Large Language Model
Trained on large amounts of data.
A Large Language Model (LLM) is a kind of artificial intelligence trained on vast amounts of text data. It can understand, generate, and predict human language in a way that appears natural. Black Cactus uses tools such as Mara Ki and Galen Ki that utilize LLMs
A Cognitive Large Language Model (LLM) is an advanced AI system trained on extensive datasets to understand, generate, and interpret human language. It operates as a sophisticated prediction engine, forecasting the next word in a sequence to perform tasks like answering questions, writing, summarizing, and translating within Mara and Galen Ki. The term "large" in LLM indicates the presence of billions or trillions of parameters within its deep learning neural network, called Cognitive Ki, enabling it to learn complex language patterns.

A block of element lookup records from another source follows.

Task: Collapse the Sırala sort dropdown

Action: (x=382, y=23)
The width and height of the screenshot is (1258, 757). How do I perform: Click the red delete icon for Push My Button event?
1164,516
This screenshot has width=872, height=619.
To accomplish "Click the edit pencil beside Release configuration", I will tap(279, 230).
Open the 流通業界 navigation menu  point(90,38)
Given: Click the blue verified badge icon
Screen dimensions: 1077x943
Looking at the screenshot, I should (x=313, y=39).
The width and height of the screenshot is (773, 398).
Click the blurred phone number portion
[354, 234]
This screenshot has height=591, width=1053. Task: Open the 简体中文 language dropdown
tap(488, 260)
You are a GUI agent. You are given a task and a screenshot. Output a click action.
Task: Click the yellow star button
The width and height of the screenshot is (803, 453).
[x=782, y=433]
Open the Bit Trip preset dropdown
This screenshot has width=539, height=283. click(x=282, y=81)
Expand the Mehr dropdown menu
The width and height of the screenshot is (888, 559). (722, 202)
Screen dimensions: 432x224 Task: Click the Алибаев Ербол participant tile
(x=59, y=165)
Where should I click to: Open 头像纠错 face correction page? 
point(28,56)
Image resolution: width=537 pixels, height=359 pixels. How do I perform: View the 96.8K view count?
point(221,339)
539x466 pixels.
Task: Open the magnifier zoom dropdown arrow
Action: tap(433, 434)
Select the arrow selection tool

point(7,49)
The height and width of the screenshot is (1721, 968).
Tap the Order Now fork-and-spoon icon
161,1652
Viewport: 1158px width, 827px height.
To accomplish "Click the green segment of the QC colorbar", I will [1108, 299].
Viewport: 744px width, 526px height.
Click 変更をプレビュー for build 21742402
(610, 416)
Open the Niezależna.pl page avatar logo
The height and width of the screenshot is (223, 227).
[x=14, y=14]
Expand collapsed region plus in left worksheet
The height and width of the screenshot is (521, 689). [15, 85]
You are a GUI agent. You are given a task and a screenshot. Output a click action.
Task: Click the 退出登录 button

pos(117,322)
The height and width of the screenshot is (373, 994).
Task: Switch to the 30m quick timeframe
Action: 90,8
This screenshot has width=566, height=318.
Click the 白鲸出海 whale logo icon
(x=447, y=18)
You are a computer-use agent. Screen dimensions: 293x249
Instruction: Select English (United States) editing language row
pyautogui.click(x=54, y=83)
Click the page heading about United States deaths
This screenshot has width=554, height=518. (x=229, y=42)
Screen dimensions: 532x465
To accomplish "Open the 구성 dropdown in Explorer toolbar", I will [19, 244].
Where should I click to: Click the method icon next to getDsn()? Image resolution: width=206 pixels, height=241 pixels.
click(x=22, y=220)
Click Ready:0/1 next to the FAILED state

Built on a "transformer" architecture, this model features an encoder and a decoder equipped with "self-attention" mechanisms. This enables the model to assess the significance of various words in a sequence, enhancing its understanding of their context and relationships.
Training data
Training data consists of developing models using large datasets, which often include synthetic data that replicate real-world information gathered from various sources. This thorough training helps the model grasp grammar, facts, reasoning, and diverse writing styles effectively.
Tokenization
okenization is an essential first step in Cognitive Ki Large Language Models, where raw text is divided into smaller, manageable units called tokens (words, subwords, characters). This enables the model to interpret and process language numerically. For instance, unstructured text like "Hello world!" is broken down into units such as ["Hello", "world", "!"], which are then transformed into numbers. This process facilitates tasks like text generation and sentiment analysis.
Predictive text generation
Predictive text generation in Mara Ki and Galen Ki, a Cohnative Ki Large Language Model, is an iterative process that produces responses one token at a time—either a fragment or an entire word. Tokens, represented by numerical IDs from prompts, are ranked by likelihood among about 100,000 tokens. Instead of always choosing the most probable token, the model uses strategies like Top-P sampling or temperature adjustments for more natural, varied responses. Each token is added to the sequence, which is then used to predict subsequent tokens until an end marker or max length is reached.
Real-Time Reasoning
Real-Time Reasoning Traces in advanced AI models, such as Mara Ki and Gelen Ki, externalize intermediate steps, making decision-making processes transparent and human-readable. Instead of a black-box answer, the model offers natural-language, brack,eted steps outlining its logic. These traces are crucial for explainable AI helping users understand how conclusions are reached, not just what they are. They assist in debugging, auditing, and compliance by inspecting decision points and failure modes. Chain-of-Thought prompting generates these traces, improving performance on complex tasks by breaking problems into parts. They also serve as educational tools, showing correct methodology or highlighting deviations. The real-time aspect captures traces during operation, enabling monitoring, anomaly detection, and workflow improvement, shifting AI from opaque to transparent.
Cognitive Ki Learning
Machine Learning
Machine learning, a subset of artificial intelligence (AI), uses algorithms and statistical models to help computers learn from data and improve on specific tasks. Its goal is to develop models that recognize patterns and make predictions or decisions without explicit programming.
Cognitive Ki Natural Language
Large Language Mode
​Natural Language Processing is a field of artificial intelligence that allows computers to understand, interpret, and generate human language. It is utilized in many technologies, including chatbots and real-time translation systems.
Cognitive Ki Swarm intelligence
Swarm Intelligence
Swarm intelligence is an AI approach inspired by decentralized natural systems such as ant colonies and bird flocks. It shows how simple agents following local rules without a leader can produce complex, adaptable, and intelligent behavior.